A Argentina encontrou dificuldades inesperadas diante de Cabo Verde, sendo levada à prorrogação após um empate sofrido, evidenciando um desgaste físico preocupante no elenco durante a #CopaDoMundo2026.
A Seleção Argentina viveu momentos de pura tensão neste compromisso decisivo da Copa do Mundo. Em uma partida marcada pela baixa intensidade e por uma resistência impressionante dos cabo-verdianos, os atuais campeões mundiais não conseguiram confirmar o favoritismo no tempo regulamentar, terminando o confronto empatados em 1 a 1.
O placar foi aberto por Lionel Messi ainda na primeira etapa, mas a equipe da Argentina viu o cenário mudar quando Deroy Duarte igualou o marcador para Cabo Verde no segundo tempo. O resultado forçou uma prorrogação que testou não apenas o limite técnico, mas o preparo físico dos comandados de Lionel Scaloni.
O alívio na prorrogação
Logo nos minutos iniciais do tempo extra, o zagueiro Lisandro Martínez foi o autor do gol que trouxe fôlego à equipe argentina, desempatando o confronto e devolvendo a tranquilidade necessária para o restante da disputa. Apesar da vantagem retomada, o cenário de alerta sobre a condição física dos jogadores permanece no radar da comissão técnica.
Exaustão e limites físicos
Na reta final da partida, diversos atletas argentinos exibiram sinais nítidos de exaustão. Lionel Scaloni tentou oxigenar o time com as entradas de Lautaro Martínez, Rodrigo de Paul, Thiago Almada e Facundo Medina. Contudo, o azar acompanhou a estratégia: Enzo Fernandez e Nahuel Molina sofreram com cãibras e dores no gramado após as trocas. Como o treinador já havia esgotado suas três paradas para substituições, ambos foram obrigados a seguir em campo, jogando no sacrifício.
“O jogo mostrou que a nossa intensidade esteve abaixo do esperado, e o desgaste físico acumulado começa a cobrar o seu preço no momento mais decisivo da competição”, apontou a análise tática após o apito final.
Estatísticas de um duelo truncado
O domínio argentino foi tímido nas estatísticas. Durante os 90 minutos, a equipe de Messi finalizou 15 vezes, com apenas oito acertos no alvo. O sistema defensivo de Cabo Verde, liderado pelo goleiro Vozinha — que realizou defesas cruciais, especialmente em cobranças de falta do camisa 10 —, foi o grande responsável por manter o sonho africano vivo até o limite da prorrogação.

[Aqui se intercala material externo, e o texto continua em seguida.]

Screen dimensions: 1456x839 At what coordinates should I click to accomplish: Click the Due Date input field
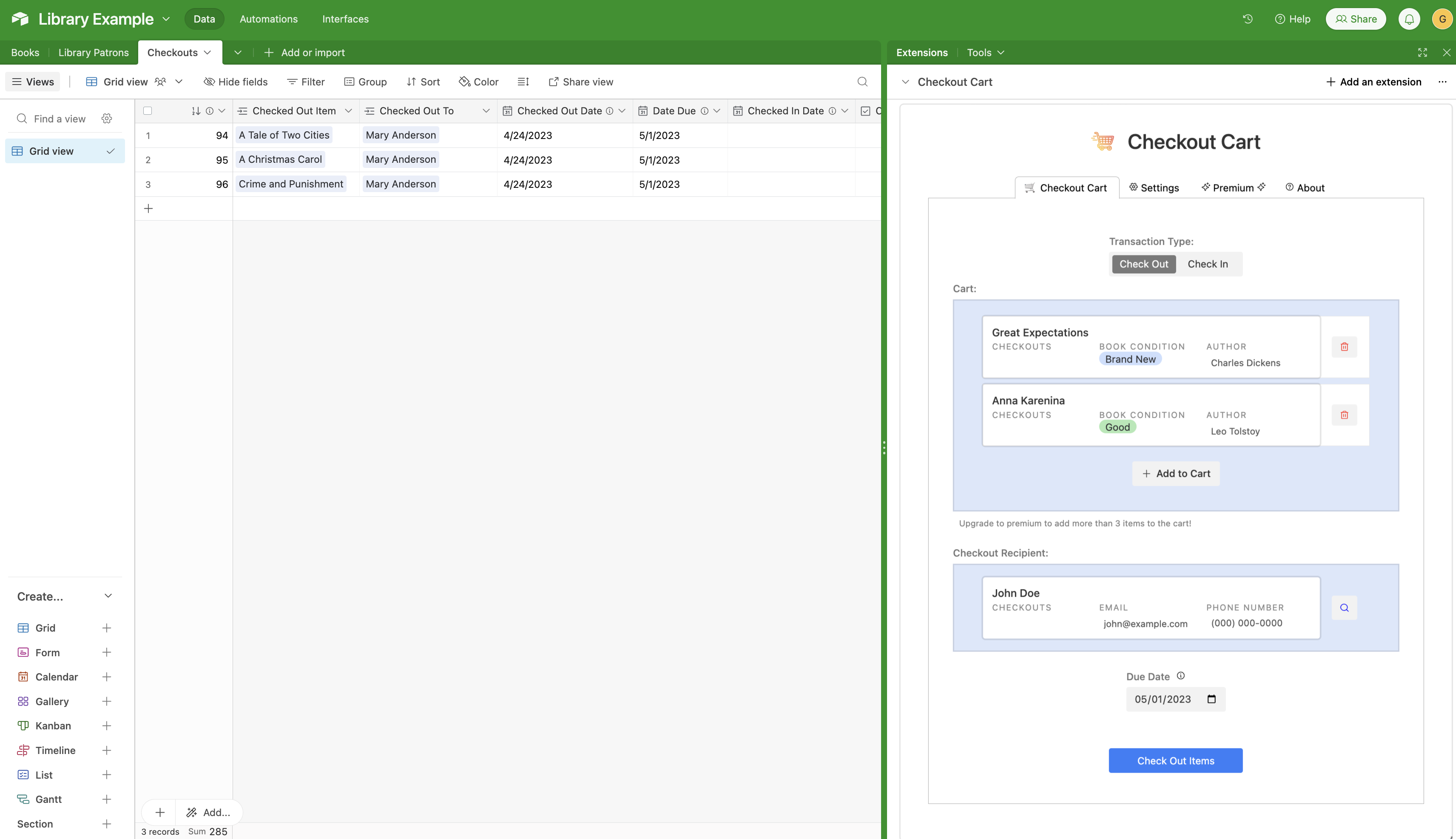1170,699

Agora, a Argentina precisa urgentemente avaliar sua recuperação física para os próximos desafios. A demonstração de fragilidade contra um adversário aguerrido acende um sinal de alerta para as próximas fases do mata-mata, onde o desgaste acumulado pode ser o fator determinante entre a glória e a eliminação precoce.